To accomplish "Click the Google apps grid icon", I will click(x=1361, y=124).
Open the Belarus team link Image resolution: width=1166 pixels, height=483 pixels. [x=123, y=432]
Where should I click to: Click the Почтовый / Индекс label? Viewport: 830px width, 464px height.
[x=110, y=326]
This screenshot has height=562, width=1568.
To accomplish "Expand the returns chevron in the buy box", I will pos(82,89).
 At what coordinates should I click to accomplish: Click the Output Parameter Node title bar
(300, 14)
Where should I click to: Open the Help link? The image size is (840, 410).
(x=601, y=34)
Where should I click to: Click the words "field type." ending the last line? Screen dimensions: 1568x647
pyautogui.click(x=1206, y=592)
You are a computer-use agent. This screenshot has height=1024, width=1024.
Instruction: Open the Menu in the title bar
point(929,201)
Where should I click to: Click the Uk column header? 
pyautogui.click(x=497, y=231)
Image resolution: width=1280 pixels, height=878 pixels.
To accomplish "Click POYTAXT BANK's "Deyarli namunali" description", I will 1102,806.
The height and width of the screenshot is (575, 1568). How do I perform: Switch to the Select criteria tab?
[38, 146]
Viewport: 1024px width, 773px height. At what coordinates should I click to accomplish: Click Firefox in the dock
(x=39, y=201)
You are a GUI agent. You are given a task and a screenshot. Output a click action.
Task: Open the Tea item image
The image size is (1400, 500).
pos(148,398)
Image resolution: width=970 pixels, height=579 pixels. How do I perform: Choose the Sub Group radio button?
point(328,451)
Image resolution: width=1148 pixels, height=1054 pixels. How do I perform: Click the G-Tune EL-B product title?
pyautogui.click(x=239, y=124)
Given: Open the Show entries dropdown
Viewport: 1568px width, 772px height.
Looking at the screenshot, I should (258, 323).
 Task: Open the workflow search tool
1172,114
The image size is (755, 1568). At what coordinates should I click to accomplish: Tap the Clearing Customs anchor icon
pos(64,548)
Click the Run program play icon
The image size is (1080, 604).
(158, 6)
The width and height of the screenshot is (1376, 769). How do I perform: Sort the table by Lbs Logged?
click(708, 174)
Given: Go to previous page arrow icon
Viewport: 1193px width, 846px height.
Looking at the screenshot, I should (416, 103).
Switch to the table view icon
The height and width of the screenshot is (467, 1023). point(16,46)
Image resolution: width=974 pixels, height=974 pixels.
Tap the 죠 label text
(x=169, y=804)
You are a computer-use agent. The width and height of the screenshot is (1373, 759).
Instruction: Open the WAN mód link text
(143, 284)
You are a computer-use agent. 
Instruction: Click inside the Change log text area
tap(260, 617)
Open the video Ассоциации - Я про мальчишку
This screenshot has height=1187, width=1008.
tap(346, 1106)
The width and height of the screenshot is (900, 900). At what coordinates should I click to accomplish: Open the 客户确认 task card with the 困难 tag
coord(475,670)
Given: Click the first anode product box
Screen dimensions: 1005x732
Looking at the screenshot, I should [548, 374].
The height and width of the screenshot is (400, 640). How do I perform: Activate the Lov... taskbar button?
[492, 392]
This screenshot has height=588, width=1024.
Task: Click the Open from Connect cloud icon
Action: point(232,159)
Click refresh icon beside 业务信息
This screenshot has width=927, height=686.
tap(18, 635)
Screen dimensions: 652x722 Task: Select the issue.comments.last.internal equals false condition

### TASK
This exercise asks for every line of the records to be repeated exactly.

### RESULT OF THIS EXERCISE
To accomplish "Click the Google apps grid icon", I will click(x=1361, y=124).
Open the Belarus team link Image resolution: width=1166 pixels, height=483 pixels. [x=123, y=432]
Where should I click to: Click the Почтовый / Индекс label? Viewport: 830px width, 464px height.
[x=110, y=326]
This screenshot has height=562, width=1568.
To accomplish "Expand the returns chevron in the buy box", I will pos(82,89).
 At what coordinates should I click to accomplish: Click the Output Parameter Node title bar
(300, 14)
Where should I click to: Open the Help link? The image size is (840, 410).
(x=601, y=34)
Where should I click to: Click the words "field type." ending the last line? Screen dimensions: 1568x647
pyautogui.click(x=1206, y=592)
You are a computer-use agent. This screenshot has height=1024, width=1024.
Instruction: Open the Menu in the title bar
point(929,201)
Where should I click to: Click the Uk column header? 
pyautogui.click(x=497, y=231)
Image resolution: width=1280 pixels, height=878 pixels.
To accomplish "Click POYTAXT BANK's "Deyarli namunali" description", I will 1102,806.
The height and width of the screenshot is (575, 1568). How do I perform: Switch to the Select criteria tab?
[38, 146]
Viewport: 1024px width, 773px height. At what coordinates should I click to accomplish: Click Firefox in the dock
(x=39, y=201)
You are a GUI agent. You are given a task and a screenshot. Output a click action.
Task: Open the Tea item image
The image size is (1400, 500).
pos(148,398)
Image resolution: width=970 pixels, height=579 pixels. How do I perform: Choose the Sub Group radio button?
point(328,451)
Image resolution: width=1148 pixels, height=1054 pixels. How do I perform: Click the G-Tune EL-B product title?
pyautogui.click(x=239, y=124)
Given: Open the Show entries dropdown
Viewport: 1568px width, 772px height.
Looking at the screenshot, I should (258, 323).
 Task: Open the workflow search tool
1172,114
The image size is (755, 1568). At what coordinates should I click to accomplish: Tap the Clearing Customs anchor icon
pos(64,548)
Click the Run program play icon
The image size is (1080, 604).
(158, 6)
The width and height of the screenshot is (1376, 769). How do I perform: Sort the table by Lbs Logged?
click(708, 174)
Given: Go to previous page arrow icon
Viewport: 1193px width, 846px height.
Looking at the screenshot, I should (416, 103).
Switch to the table view icon
The height and width of the screenshot is (467, 1023). point(16,46)
Image resolution: width=974 pixels, height=974 pixels.
Tap the 죠 label text
(x=169, y=804)
You are a computer-use agent. The width and height of the screenshot is (1373, 759).
Instruction: Open the WAN mód link text
(143, 284)
You are a computer-use agent. 
Instruction: Click inside the Change log text area
tap(260, 617)
Open the video Ассоциации - Я про мальчишку
This screenshot has height=1187, width=1008.
tap(346, 1106)
The width and height of the screenshot is (900, 900). At what coordinates should I click to accomplish: Open the 客户确认 task card with the 困难 tag
coord(475,670)
Given: Click the first anode product box
Screen dimensions: 1005x732
Looking at the screenshot, I should [548, 374].
The height and width of the screenshot is (400, 640). How do I perform: Activate the Lov... taskbar button?
[492, 392]
This screenshot has height=588, width=1024.
Task: Click the Open from Connect cloud icon
Action: point(232,159)
Click refresh icon beside 业务信息
This screenshot has width=927, height=686.
tap(18, 635)
Screen dimensions: 652x722 Task: Select the issue.comments.last.internal equals false condition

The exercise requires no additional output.